O projeto de lei orçamentária de 2027 prevê uma redução das despesas obrigatórias para 91,7% das despesas totais, ante 92,4% previsto para 2026.
No total, esse conjunto de gastos previstos é de R$ 2,563 trilhões, o correspondente a 17,3% do PIB.
Apesar da queda em proporção do total de gastos na comparação com 2026, a despesa obrigatória cresce em comparação com o que estava previsto na lei de diretrizes orçamentárias (LDO), enviada em abril, quando estava projetada em R$ 2,486 trilhões, ou 16,97% do PIB.

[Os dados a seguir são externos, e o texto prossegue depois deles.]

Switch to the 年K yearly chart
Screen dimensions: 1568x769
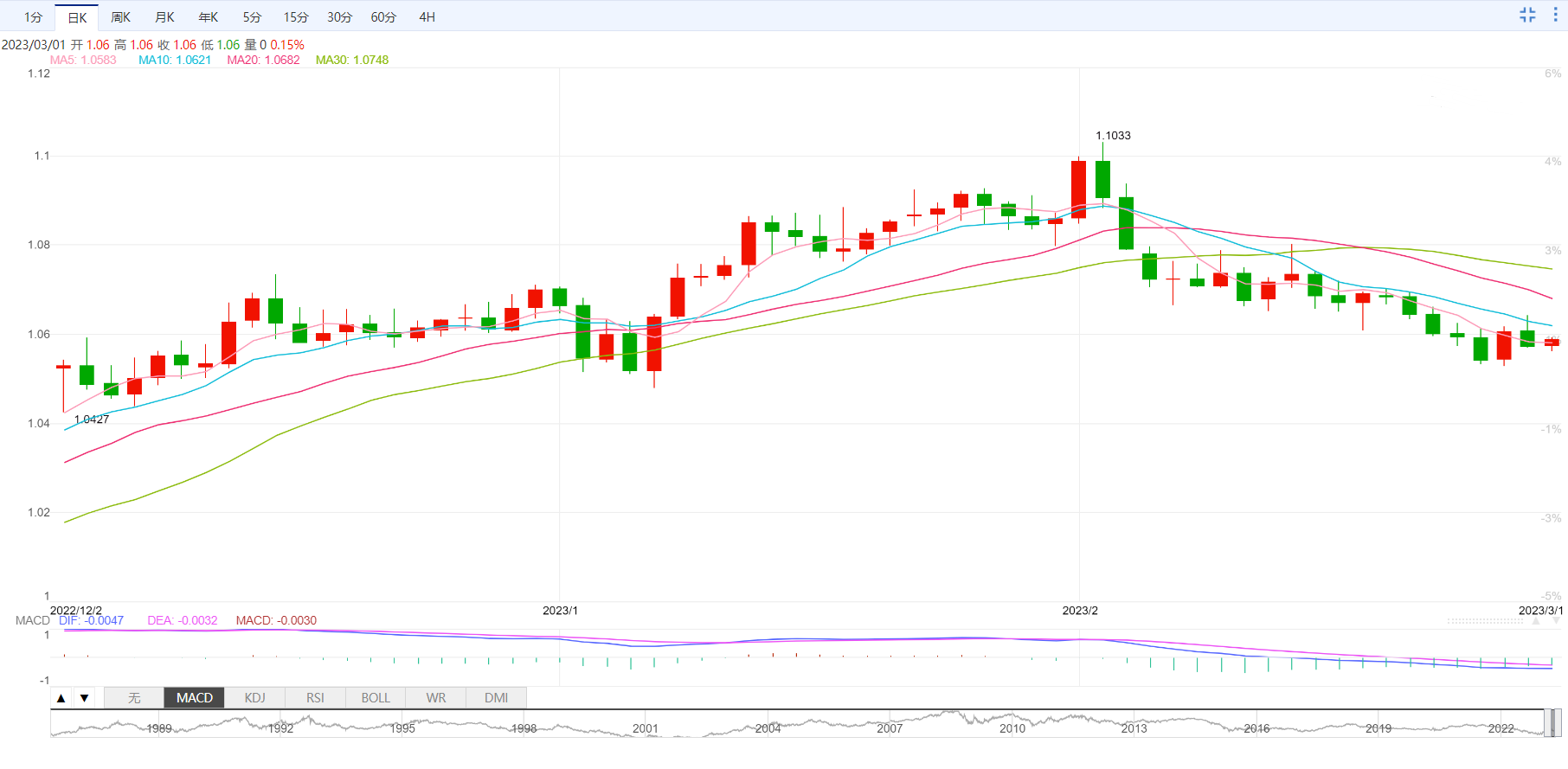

Já as despesas discricionárias, aquelas que o governo dispõe livremente, vão somar R$ 266,8 bilhões, ou 1,80% do PIB.
O número é menor do que se previa na LDO, quando estava em R$ 274,7 bilhões, ou 1,88% do PIB.
É inegável que há uma melhora na composição das despesas do governo, mas ainda é um nível desconfortável, o que foi destacado pelo ministro do Planejamento, Bruno Moretti.
— Naturalmente não é um percentual que nos deixe com a sensação de que todo o trabalho foi feito, mas é um esforço considerável inverter essa curva de crescimento da despesa obrigatória — disse Moretti.
O governo prevê um superávit primário efetivo de R$ 18,6 bilhões em 2027, conforme o projeto de lei de diretrizes orçamentárias.
Nessa métrica, o resultado esperado ainda fica fora do intervalo da meta, que é de 0,50% do Produto Interno Bruto (PIB), ou R$ 73,2 bilhões, com margem de tolerância de 0,25% a 0,75% do PIB.
Com as deduções de R$ 64,7 bilhões, a projeção para o superávit para fins de contabilidade da meta é de R$ 83,4 bilhões.
O valor considera todas as despesas, mesmo aquelas descontadas para fins de cálculo da meta, como uma parcela de precatórios.
Por isso, é um superávit efetivo nas contas.